Influence of Messenger’s Speech On Worldly Affairs

The above-mentioned were excerptions of the utterances of the eminent religious leaders, in respect of showing the status of the Messenger’s speech regarding the religious affairs. Concerning his words regarding the worldly affairs, it is said about them to be among mere opinions, that were called by the scholars “guidance ordinance.” That means, his ordinance in any of the world affairs is called guidance (irshad), that stands versus the taklif (imposition) ordinance. According to the jurisprudential laws, to apply the guidance ordinance is not considered obligatory or mandub (recommended), since nearness (to Allah) is not intended by it, nor denotation of devotion is implied in it. It is commonly known that only a relevant special evidence can prove the case of obligation or recommendation.

Whatever the ulama said in this regard is due to the fact that the apostles being not infallible in other than propagation (tabligh). In Sharh al-Aqidah,31 al-Safarini is reported to have said:
In Nihayat al-mubtadi’in, Ibn Hamdan said: “They (apostles) being only infallible in respect of Allah’s ordinances they be delegated to convey to mankind, being non-infallible in other than these, including error, oblivion and venial sins. Ibn Aqil in al-Irshad said: They (apostles) – peace be upon them – were not impeccable in respect of the acts, but rather in the fulfilment itself, with being impermissible for them to tell lies while propagating and conveying Allah’s ordinances. The Shi’ah scholars disapprove this belief, unanimously concurring on the prophets being not liable to err, or subject to inadvertence or forgetfulness. They concur that the apostles being infallible against (perpetrating) major and minor sins, even in the worldly affairs.

It is widely known that the Prophet (S) was believing some of the falsifications of the hypocrites, as in the case of the Battle of Tabuk, and other battles. Besides, he used to believe some of his wives, with hesitating in respect of falsehood hadith, feeling annoyed of it for a long time till the revelation of the verses of Surat al-Bara’ah (Immunity), which unveiled the truth for him.

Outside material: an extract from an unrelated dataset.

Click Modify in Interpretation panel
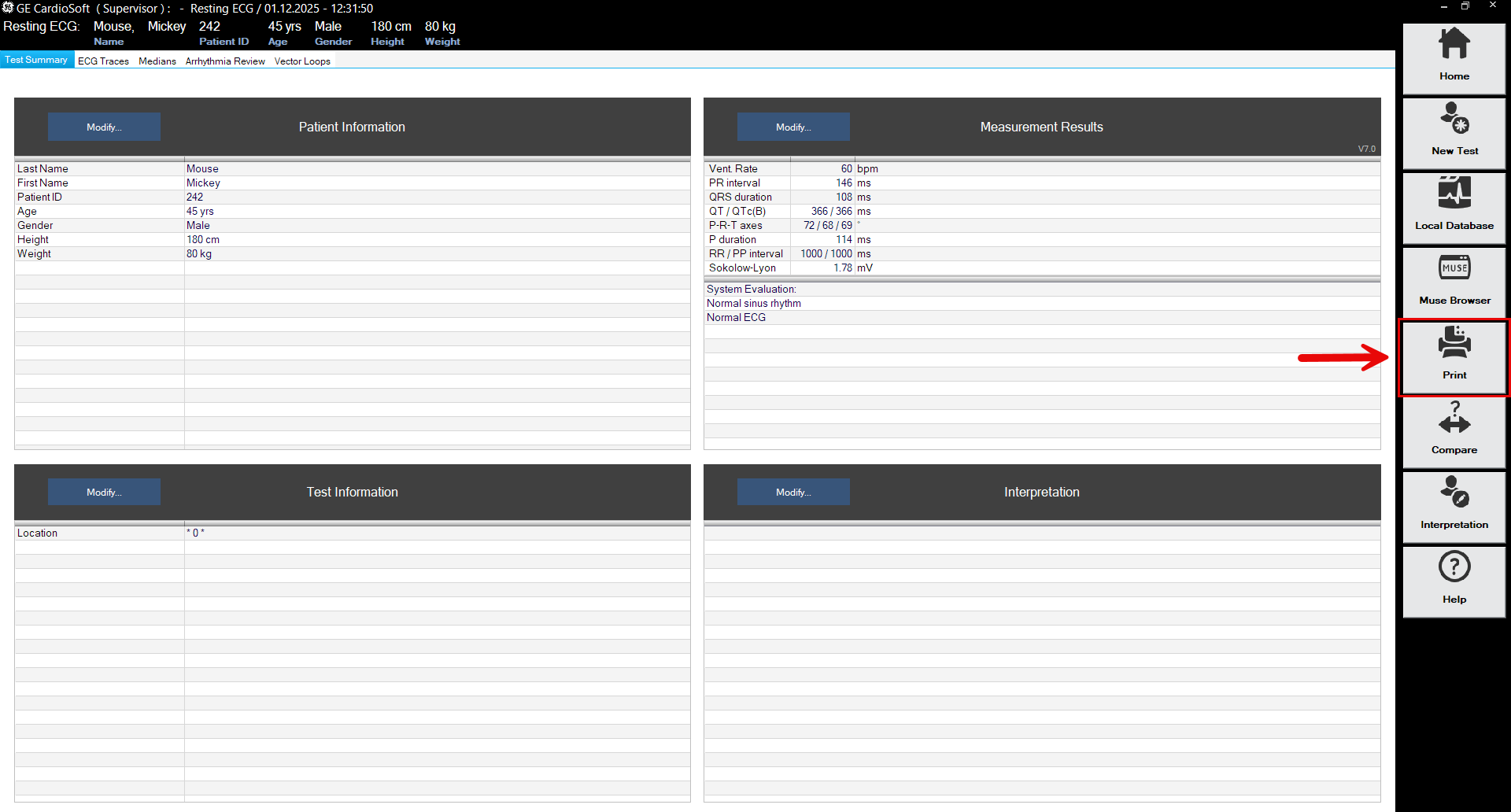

Al-Qadi ‘Iyad32 said: Concerning his states in regard of the worldly affairs, he might surmise something to be on a certain condition, but would prove to be the opposite. Or might doubt or suspect some things in a way contradicting the Islamic Law. Rafi’ ibn Khudayj33 is reported to have said: As the Messenger of Allah (S) entered the Medina, he found some people pollinating the date-palms, when he said: What are you doing? They replied: We have been making them. He said: It may have been better not doing so. So they left them (date-palms), after which they faded. Thereat they told him about this matter, when he said: “I am just a human being. When commanding you to (do) something relevant to your religion you take and apply it. But when ordering you to do anything according to my opinion, (know that) I am just a human being.”

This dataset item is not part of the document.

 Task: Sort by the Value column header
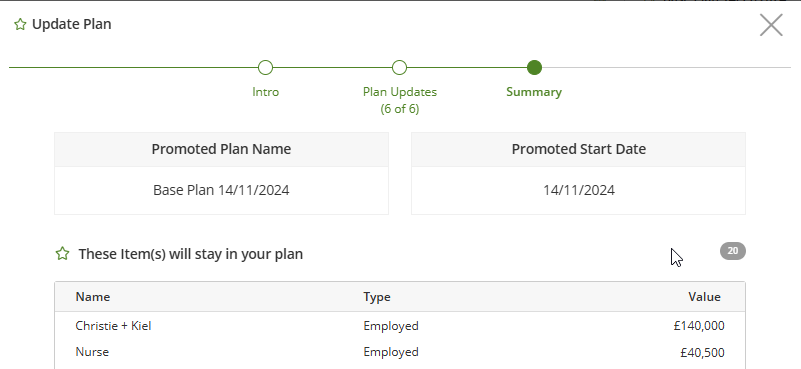click(704, 297)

According to narration of Anas: He [S] said: “You are better aware of your world.” In another hadith, he (S) said: “I have only surmised something, so excuse me for my surmise.” In the episode of conjecture,34 Ibn Abbas is reported to have said: The Messenger of Allah then said: “I am no more than a human being. Whatever I tell you of that revealed by God is verily the truth, and that which I tell you out of my own opinion, I am just a human being, that may err and be right.”

These were our reports regarding the Prophet’s own opinions about the world affairs and his surmise concerning its conditions. When he (S) got down the Pond of Badr, al-Habbab ibn al-Mundhir said to him: Is this a place in which you were commanded by Allah to get down, that we have no right to leave and advance forward, or it is your opinion and war and stratagem? He replied: No, it is verily the opinion and war and stratagem. He said: Then it can never be an abode: Get up, to betake ourselves nearer a pond belonging to some people, where we can settle down, plunging into it, and drinking when others cannot drink. He said: What an excellent idea! Then he applied his advice. In another event, he intended to make compromise with some of his enemies through one third of the Medina dates. When he consulted the Helpers (Ansar), and they told him of their opinion, he retreated his intention.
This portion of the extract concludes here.